■ **EXERCISE 1**: In the article below on ChatGPT becoming multimodal, list every type of content that ChatGPT is said to have gained the ability to comprehend.
■ **EXERCISE 2**: Write what comes next in the article below on ChatGPT's new multimodal features, starting after its final sentence.

■ **PAGE EXTRACT**:

-*-*-

In a groundbreaking development, ChatGPT, the popular AI-powered language model, has taken a monumental leap forward by becoming officially multimodal. This transformation equips ChatGPT with the ability to not only process text but also to speak, hear, see, and interact with images, making it ten times more versatile and user-friendly.
Speak with ChatGPT: Voice Interaction Made Seamless
One of the most remarkable features of this update is the introduction of voice interaction with ChatGPT. Users can now engage in fluid, back-and-forth conversations with their virtual assistant using voice commands. The incorporation of a hyper-realistic text-to-speech model allows users to select from five distinct voices, enhancing the conversational experience.
For those using mobile devices, accessing voice interaction is a breeze. Simply opt-in to the voice feature through the ‘Settings’ menu under ‘New Features’ on the mobile app.
Chat with Images: A Leap in Language Reasoning Skills
ChatGPT’s language reasoning capabilities have taken a giant stride by gaining the ability to comprehend images, photographs, screenshots, and documents containing text. Users can now seamlessly discuss and describe multiple images, and a novel drawing tool has been introduced to guide the AI assistant in image-related interactions, expanding the possibilities of communication.

-*-*-

■ **DATA SECTION**:
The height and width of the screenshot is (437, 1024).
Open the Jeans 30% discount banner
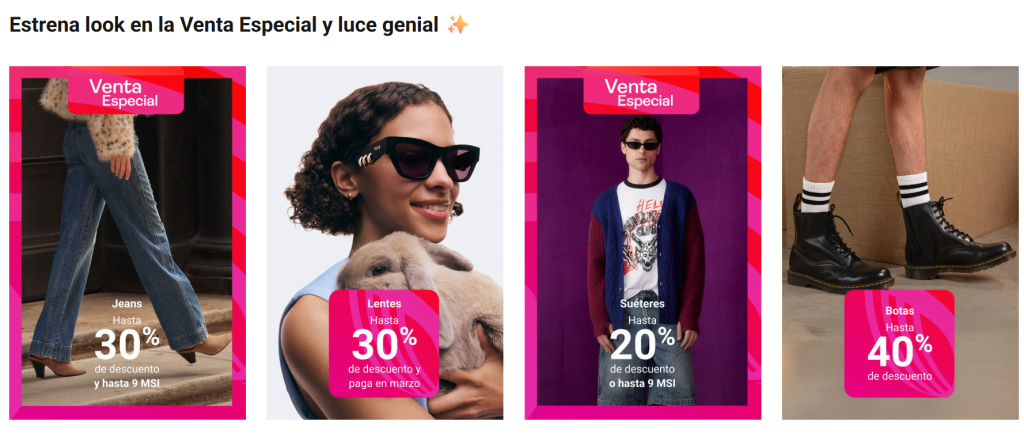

-*-*-

■ **OUTPUT 1**: images, photographs, screenshots, documents containing text

■ **OUTPUT 2**:
New Text-to-Speech Model: A Symphony of Voices
The enhanced voice capability of ChatGPT is powered by a brand-new text-to-speech model. OpenAI has collaborated with professional voice actors to craft five distinct voices, each characterized by its unique qualities and nuances. This innovation promises to deliver a more natural and engaging conversational experience.
Spotify Collaboration: Voice Translation Comes Alive
The newfound text-to-speech capabilities of ChatGPT have already found a practical application. Spotify is harnessing this technology for its Voice Translation feature pilot. Soon, AI-translated podcasts will be making their debut on the platform, opening up new avenues for content localization and global accessibility.
Over the course of the next two weeks, the multimodal features, including voice and image interactions, will be rolled out to Plus and Enterprise users. Additionally, voice interaction will extend to iOS and Android platforms, while image interaction will be accessible on all supported devices.
This monumental leap in AI capabilities marks a pivotal moment in the evolution of conversational AI. With ChatGPT now being able to speak, hear, see, and comprehend images, the possibilities for innovative applications across various domains are boundless. As AI continues to evolve, it is clear that the future of human-computer interaction has arrived, and it looks promising.